* [FRAGMENTO DEL TEXTO]
Ojarasca 65  septiembre de 2002


 

Un caso de migración invertida
 

Juan Luna Ruiz


peregrinos

Peregrinos de Paucartambo.1928 

cuzco  

Cuzco, 1939

 
Allá en los años cincuenta

las tierras se hicieron de agua

como el tiempo y sus historias

que no terminan y que vuelven a empezar.

A. Pintado


Corría 1990. Beto Mendieta laboraba en una textilera de Santa Ana Chiautempan, su lugar natal, urbe provinciana del estado de Tlaxcala; su trabajo era llevar pacas de cobijas --el producto-- a un almacén en ciudad Nezahualcoyotl. Allí conoció pocos meses antes a quien luego sería su esposa, Teodora, una muchacha de cierto pueblo oaxaqueño del que no tuvo cuidado en indagar.

Un día, ella le dijo que la empresa había despedido a muchos empleados y que estaban contratando personal con experiencia. Sin pensarlo mucho renunció a su trabajo en la fábrica de Santa Ana. La paga no era muy buena, pero en el almacén no era mejor: lo importante era estar con ella. Pasaron algunos meses en que, a sus 19 años, Beto se veía mejorar (quien está más cerca de la capital, más cerca está de una vida digna, pensaba) y juntaba un dinero para unirse a su novia definitivamente. Pero la empresa realizó otro recorte de personal y ambos quedaron en la calle. Ella encontró trabajo temporal como sirvienta, por el rumbo de Tecamachalco, sitio de peregrinación laboral de sus parientes y vecinos, pero él no veía la suya. Vino la desesperación y también el 4 de marzo, día de la fiesta patronal del pueblo natal de Teodora.

* [DATOS RECOPILADOS]
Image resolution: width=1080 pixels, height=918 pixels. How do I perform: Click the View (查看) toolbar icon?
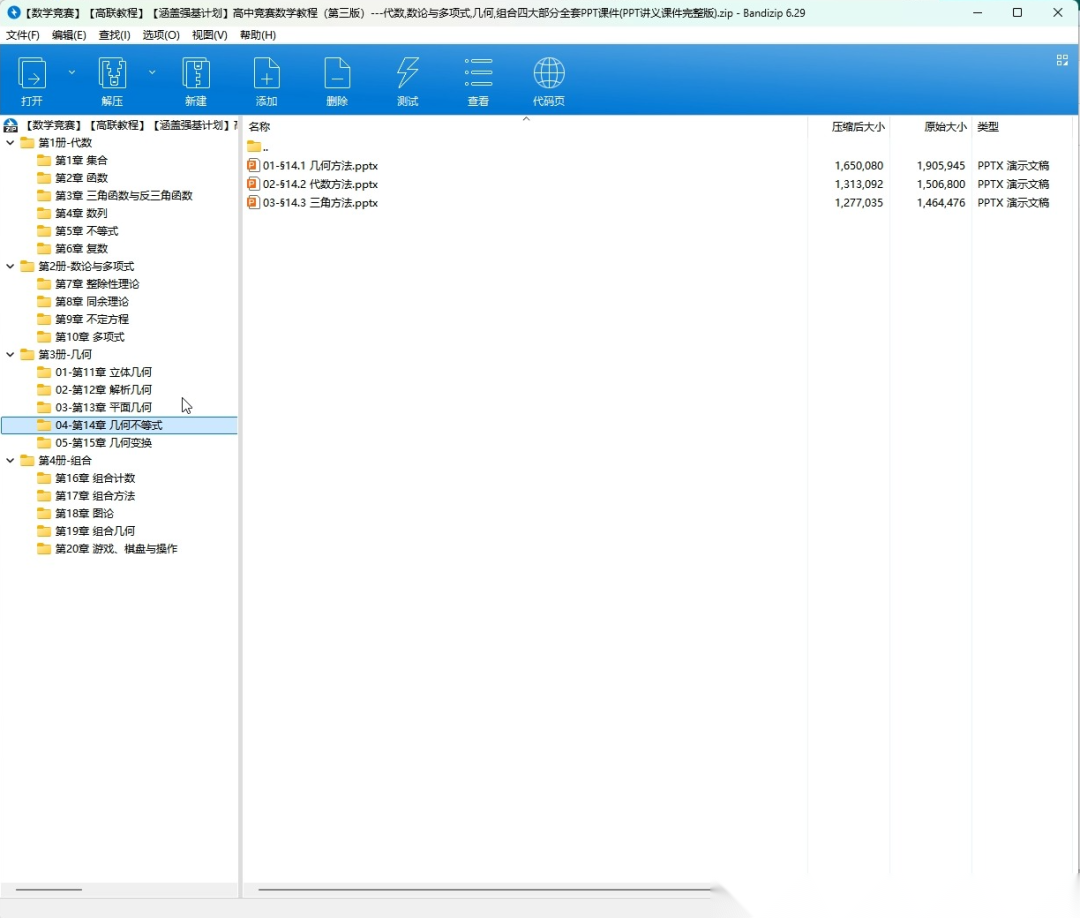[x=478, y=74]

* [TAREA PROPUESTA]
En el fragmento del texto, ¿qué se celebraba el 4 de marzo?

* [RESPUESTA ESPERADA]
La fiesta patronal del pueblo natal de Teodora.